Let’s say you have a one minute interview with Mari Smith.
What’s the ROI?
If you remarket that to Mari Smith’s audience, you’ve created a pseudo-remarketing audience.
Though her audience hasn’t engaged with you yet, because they trust her, that trust confers to you.
This principle is called “implied authority” and you can learn more about it in our influence generator guide.
After all, aren’t you more likely to trust a recommendation from a friend than what an unknown salesperson says to you?
Most marketers misuse this concept– like a celebrity endorsement of Michael Jordan wearing Hanes underwear.
You and I can do it the right way by interviewing high-authority people in areas where their authority and expertise intersect. Do this by determining where these people fit in your Topic Wheel.
Check out this topic wheel my friend Daniel Wallock created.
Notice how Daniel has articles and interviews with figureheads like Aaron Agius and Neil Patel. These two industry icons are known for lead generation and online marketing, which intersect nicely with Daniel’s expertise in building LIGHTHOUSE clients and running a digital agency. We have our Influence Generator Guide that delves deeper into this.
To harness the power of pseudo-remarketing, you need to build your Content Library, keep it constantly updated, and use the “dollar a day” strategy to boost these posts to fans of those audiences.

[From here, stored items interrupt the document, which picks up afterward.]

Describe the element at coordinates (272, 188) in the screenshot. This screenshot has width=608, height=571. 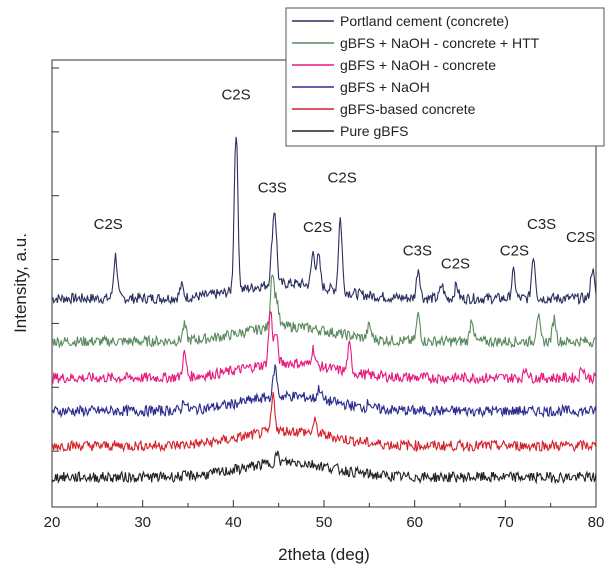
I see `peak-label-3: C3S` at that location. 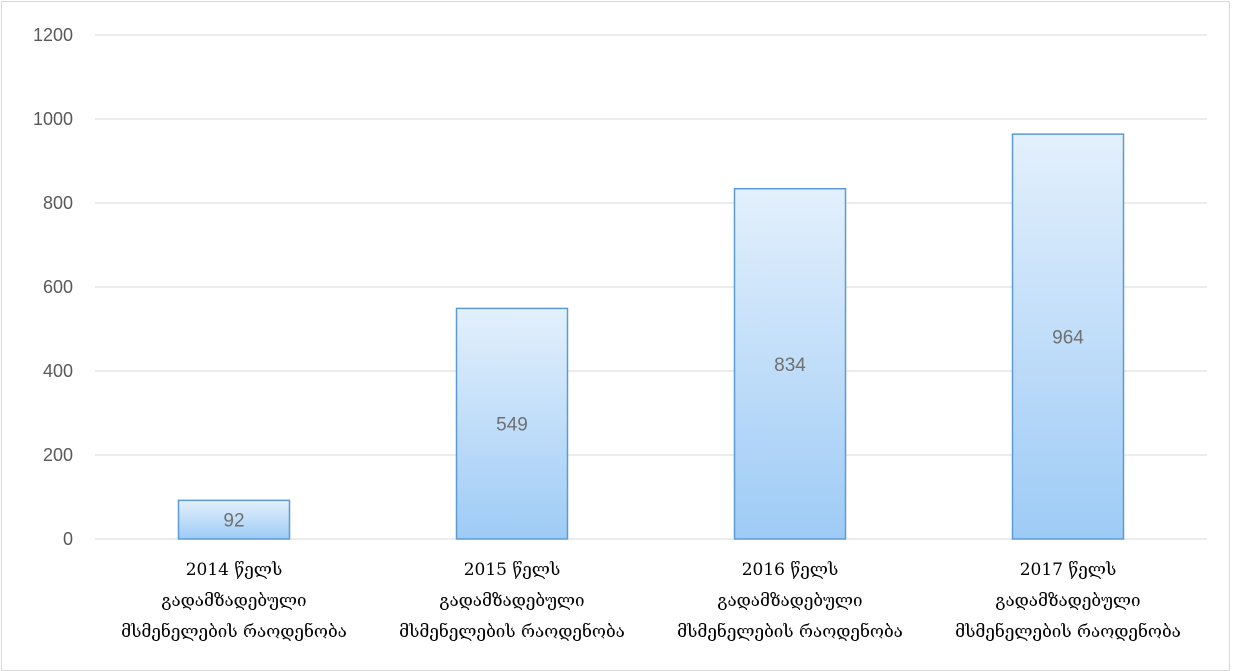 What do you see at coordinates (58, 203) in the screenshot?
I see `y-tick-label: 800` at bounding box center [58, 203].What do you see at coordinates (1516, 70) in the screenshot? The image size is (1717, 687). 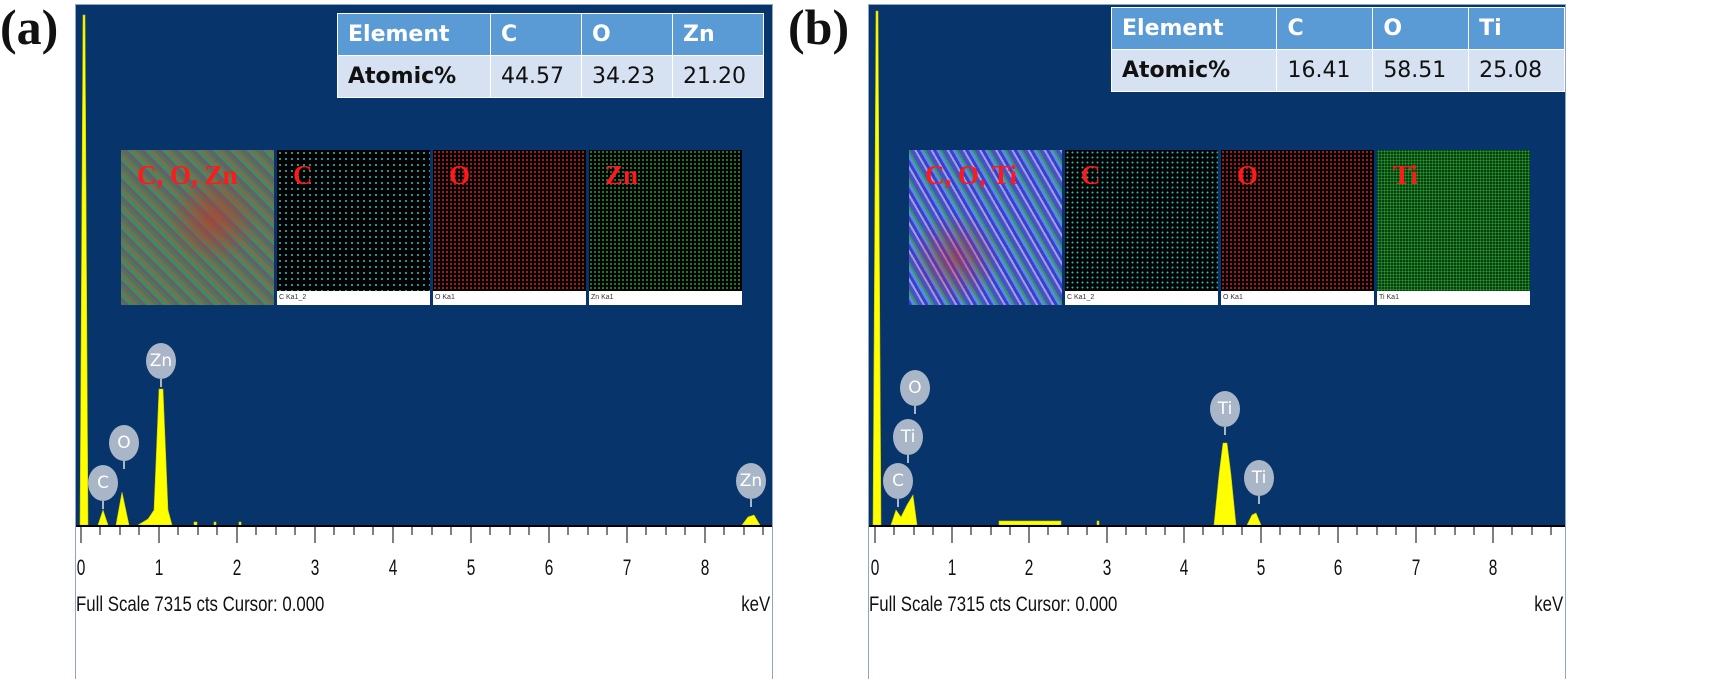 I see `table-value-ti: 25.08` at bounding box center [1516, 70].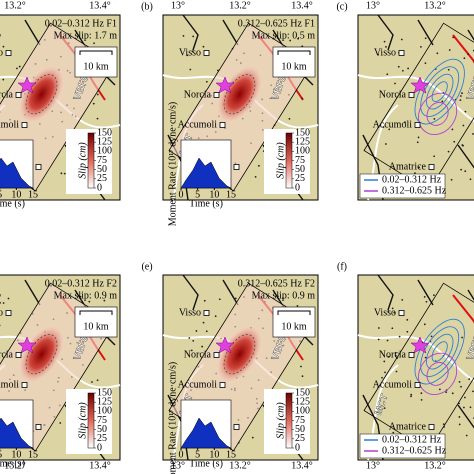  Describe the element at coordinates (96, 66) in the screenshot. I see `scale-label: 10 km` at that location.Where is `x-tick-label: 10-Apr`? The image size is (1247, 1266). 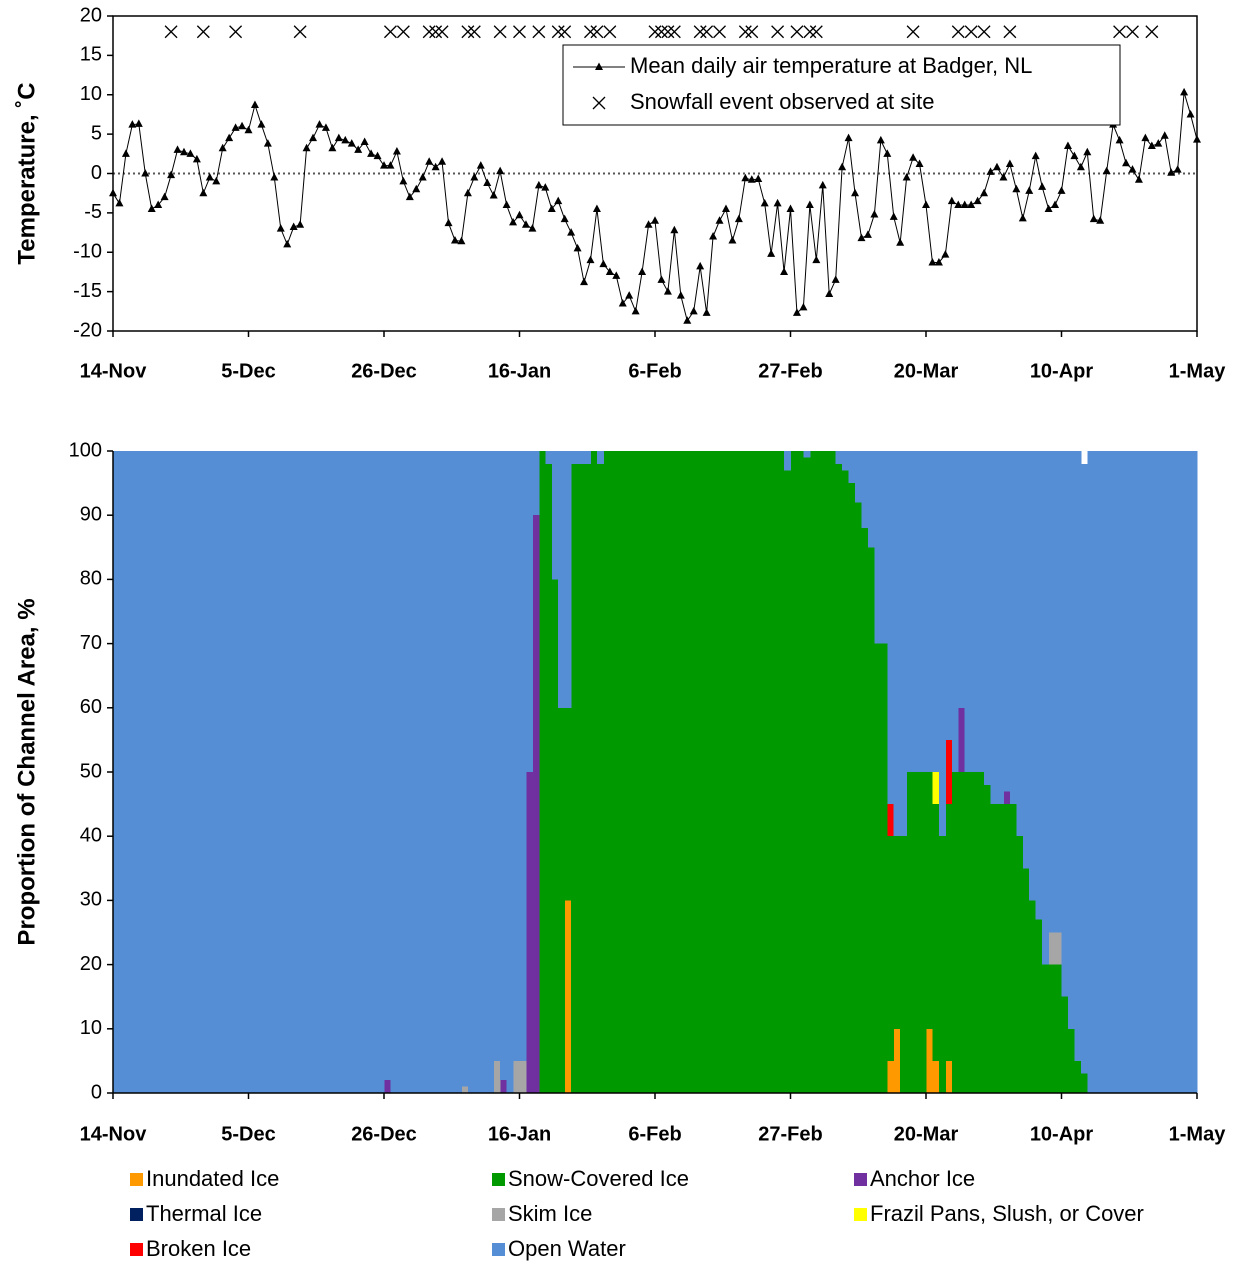
x-tick-label: 10-Apr is located at coordinates (1062, 371).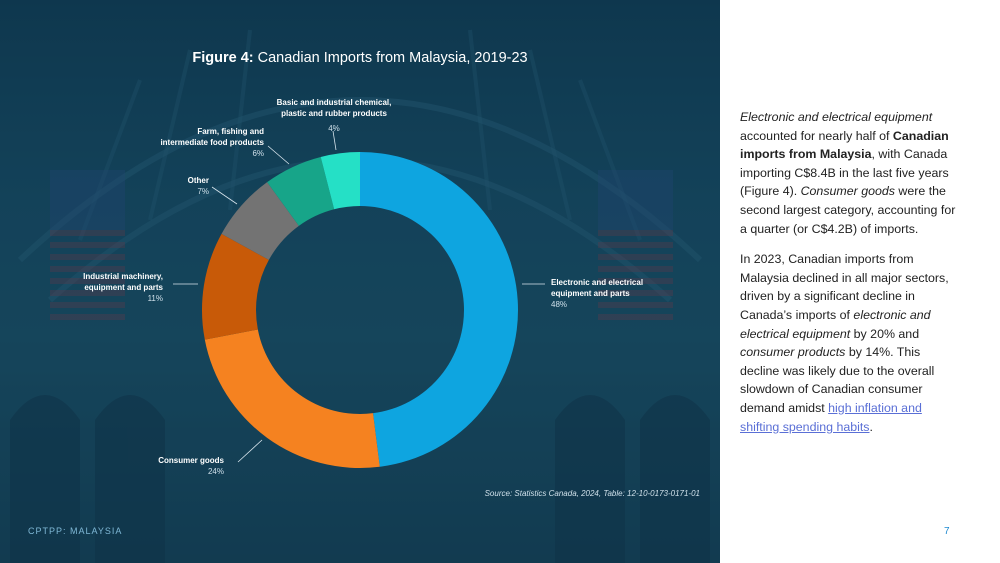 Image resolution: width=1000 pixels, height=563 pixels. I want to click on label-industrial-line2: equipment and parts, so click(124, 288).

You can boost not just people, but organizations, too.
Here’s a speech I gave at SLC SEM, which is the community of paid media professionals in the Salt Lake City area:
So by boosting my Facebook posts to fans of this audience, we are creating implied endorsement, which is a pseudo-remarketing audience.
Trying to establish authority on a cold touch– by insisting to a stranger that you’re good at what you do and that they should give you money– is so hard.
Consider why pseudo-remarketing, which is the concept powering the Dollar a Day strategy is so key to your efforts to drive traffic and conversion.
It’s also a lot more fun.
Here’s Aaron Agius and I celebrating the discovery of Dr. Pepper in Sydney (a soda that’s hard to find outside the United States).
For pseudo-remarketing to work, they don’t even need to say anything about you. In fact, by not giving you an overt endorsement, the relationship appears more genuine.
Pro tip: if you’re interviewing or taking photos with someone at a conference, take your name badge off, which is a dead giveaway that you’re one of many people at the conference. And don’t take a picture in front of the backdrop, which also shows that you were one of 100 people standing in line just for a quick snap.
Ryan Deiss taught me this tip, by the way.
We like to be outside, not in a conference room, where it doesn’t look like we’re in a prison line-up.
Here’s Robert Scoble and me talking about the future of AR/VR.
He’s interviewing me for a video he’s posting on his Facebook page and his upcoming book, “The Outrage Economy”. And I’m interviewing him on how to generate authority, which I’m sharing with my audience.
Consider what you can do to warm up your cold audiences with a half dozen of these touches. And when you hit them with your conversion ad, they’ll be more likely to buy, since you’ve established some trust in advance.